When my mother asked me to help her deal with the itinerary for the trip she is going to take in May, I thought to myself, I have better things to do. But then, to no will power of my own, it dawned on me that this is what is. It's like anything else, but it's taking the form of me calling a few numbers and talking to some people. I did just that and two hours later I was done. I took a walk that I needed in much the same way that a dog needs to shake the water off after a bath it did not want. The dog doesn't stand there thinking whether or not it should do that, it just does. It's a natural reaction.
I used to force myself to sit there and take it. "I shouldn't feel stressed out, so I'm going to sit here and feel even more stressed out." Of course, the thoughts are on the subconscious level.
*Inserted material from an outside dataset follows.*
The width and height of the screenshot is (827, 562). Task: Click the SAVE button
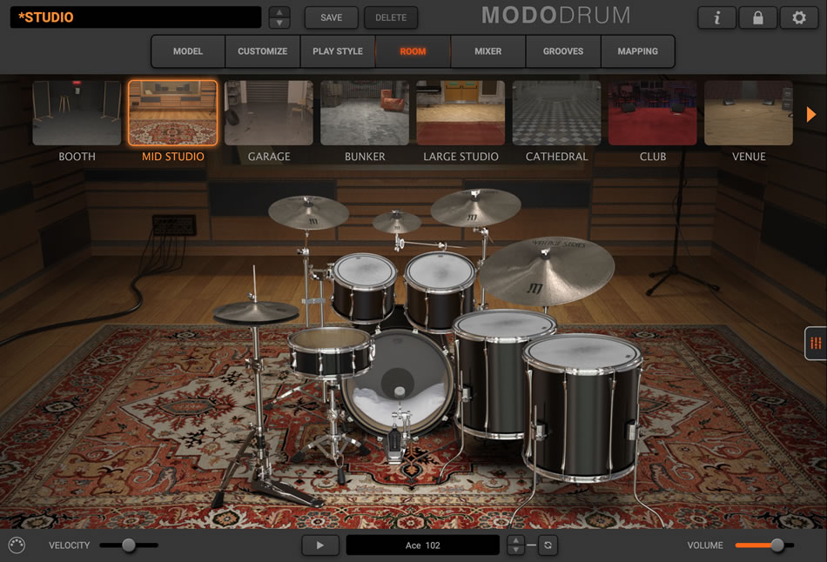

We just feel like crap and then wonder why or tell stories about it when the remedy is already right there in front of us. It can be just as easy as taking a walk.
The Practice
Daily Meditation - 20 to 30 minutes
Reflection
At times it feels like the awakening process is speeding up and at other times like it's slowing down and still at other times like I haven't progressed at all. Of course, this is not a linear process. All are relevant. I'm seeing the driving forces behind my movement in life more and more clearly and with bigger blows. I placed myself under the pressures of other people just so I could feel that I have a goal. The things that I genuinely want to do have nothing to do with these pressures. I may want to do the same things, but NOT as I'm being shoved off the train.
I'm not sure how many of you know what I'm talking about, but if you've ever resisted trying a new type of food and then one day against all odds, you've decided to try it anyway and low and behold you actually liked it, that's sort of what I'm talking about here. You resist feeling certain things like guilt or doubt and then one day you say, "what the hell, I'm going to feel what it feels like to feel guilty without acting out of guilt." You will find that it feels like nothing you thought it would. It actually doesn't kill you. If you stay with the sensation of guilt long enough, you come to find out that it was not based on anything significant and even if it was, the simple act of seeing it, releases you from its grip. This exercise, if you can call it that, comes with a warning, it may dissolve the guilt completely or it may not. This non-resistance may have to be felt over and over and over again. But it sure beats feeling the same old wretched feelings without a way out.